**Entries supplied:**
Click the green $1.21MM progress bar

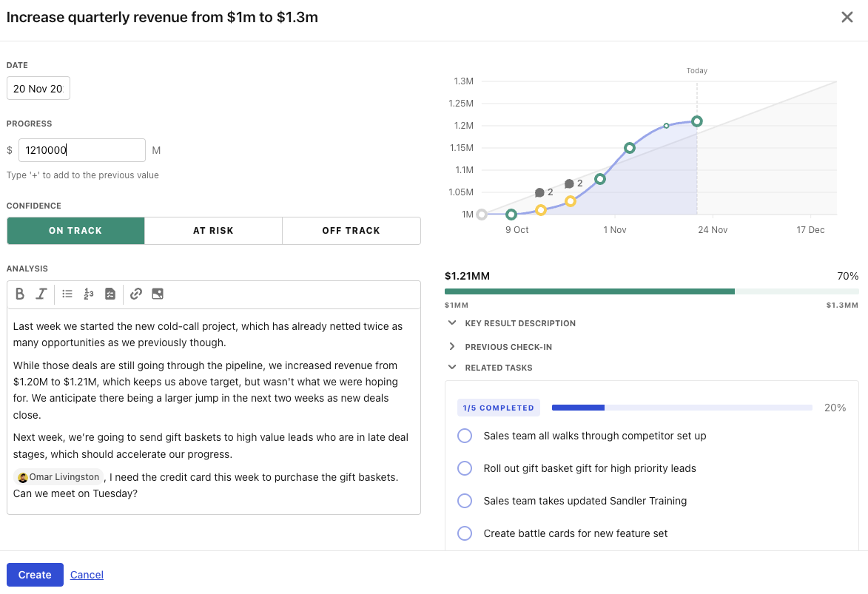(x=589, y=292)
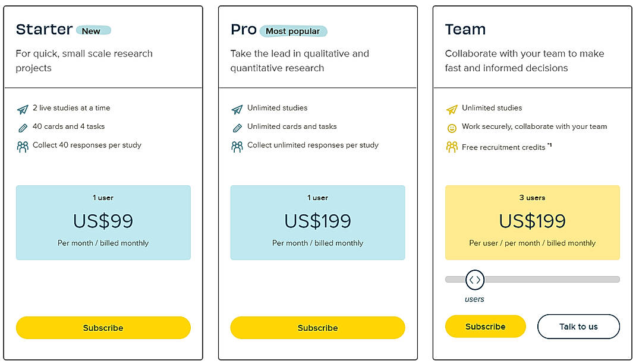The height and width of the screenshot is (364, 636).
Task: Click the yellow paper plane icon on Team
Action: pos(452,108)
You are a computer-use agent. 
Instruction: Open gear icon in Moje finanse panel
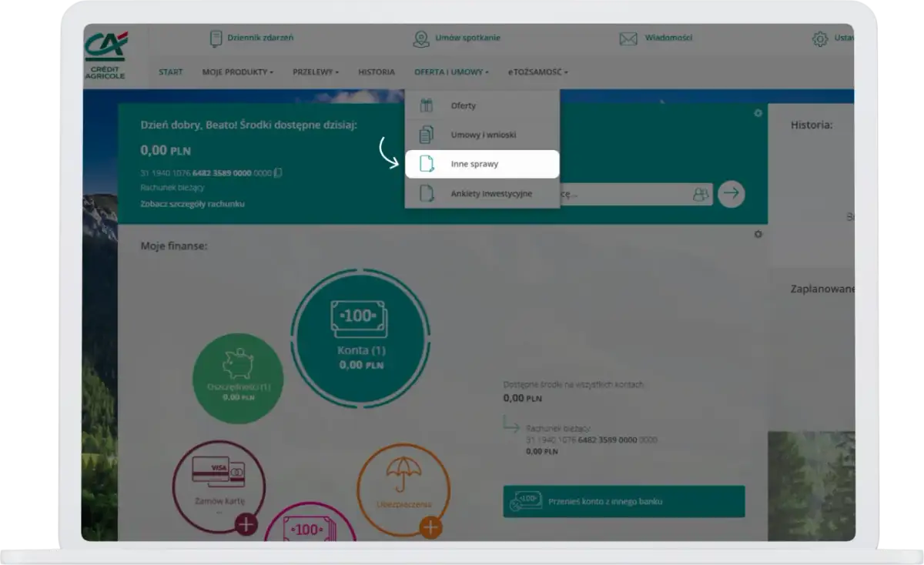758,234
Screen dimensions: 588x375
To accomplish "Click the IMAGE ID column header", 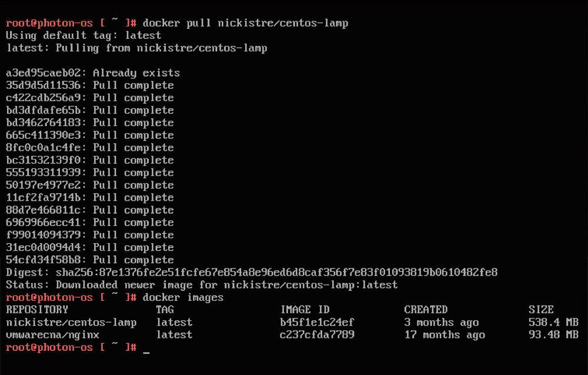I will 305,310.
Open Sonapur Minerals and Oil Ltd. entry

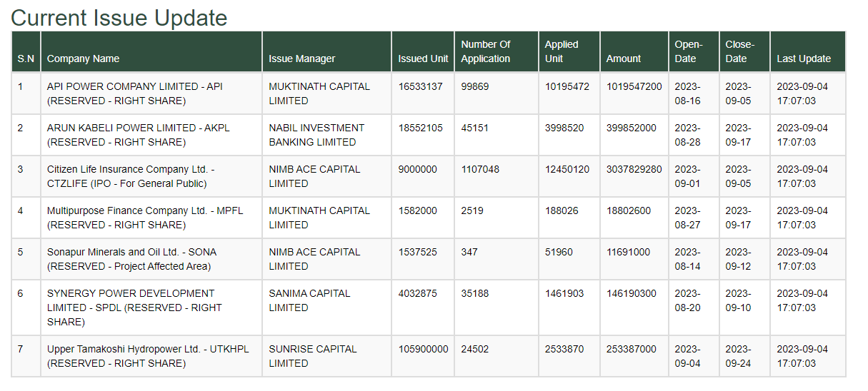tap(132, 259)
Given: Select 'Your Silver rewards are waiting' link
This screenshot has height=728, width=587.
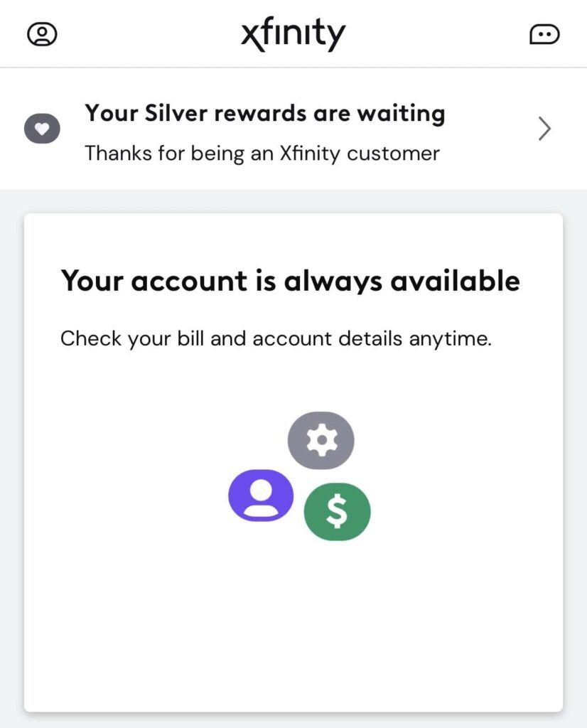Looking at the screenshot, I should pos(265,113).
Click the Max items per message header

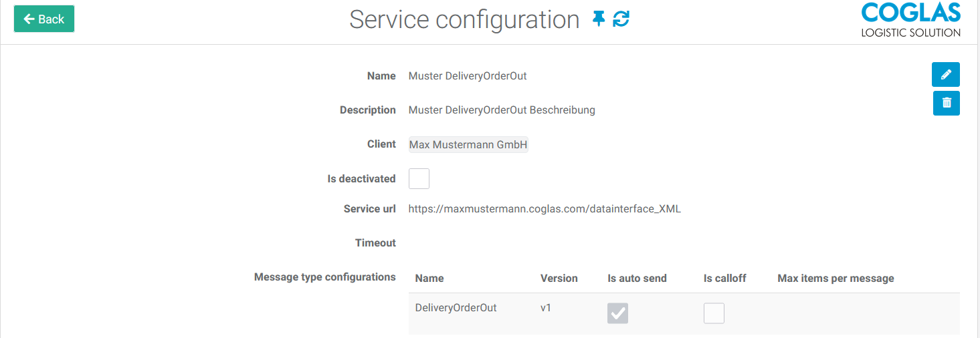click(x=836, y=278)
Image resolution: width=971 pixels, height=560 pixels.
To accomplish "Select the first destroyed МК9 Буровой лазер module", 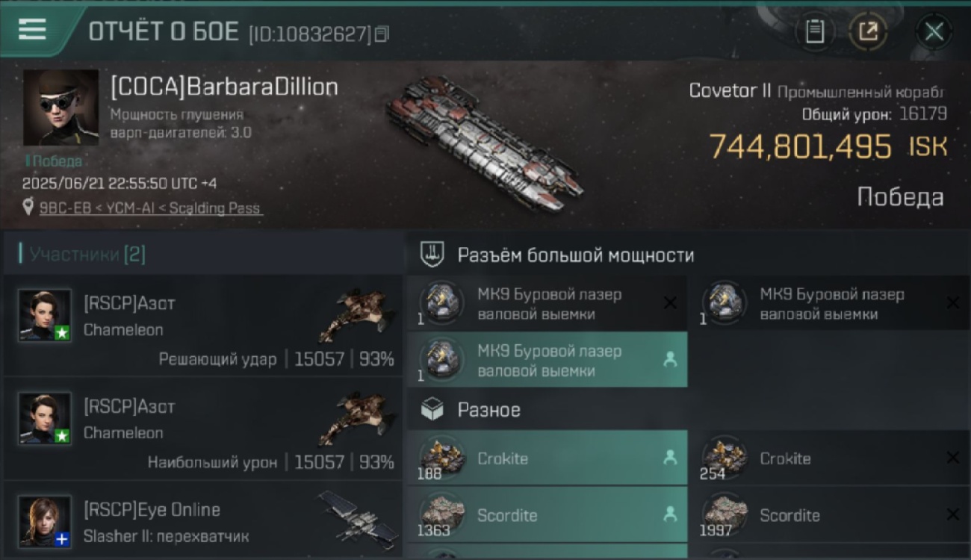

**Problem requirements:** Rewrite the entries beginning at the line that has "Open Sonapur Minerals and Oil Ltd. entry" and running through the last entry, with "Select" changed to "Choose" and everything else left as is. Leave the pictures out.

**Solution for this problem:**
Open Sonapur Minerals and Oil Ltd. entry

tap(132, 259)
Given: Choose 'Your Silver rewards are waiting' link
This screenshot has height=728, width=587.
Looking at the screenshot, I should pos(265,113).
Click the Max items per message header

click(x=836, y=278)
Image resolution: width=971 pixels, height=560 pixels.
To accomplish "Choose the first destroyed МК9 Буровой лазер module", 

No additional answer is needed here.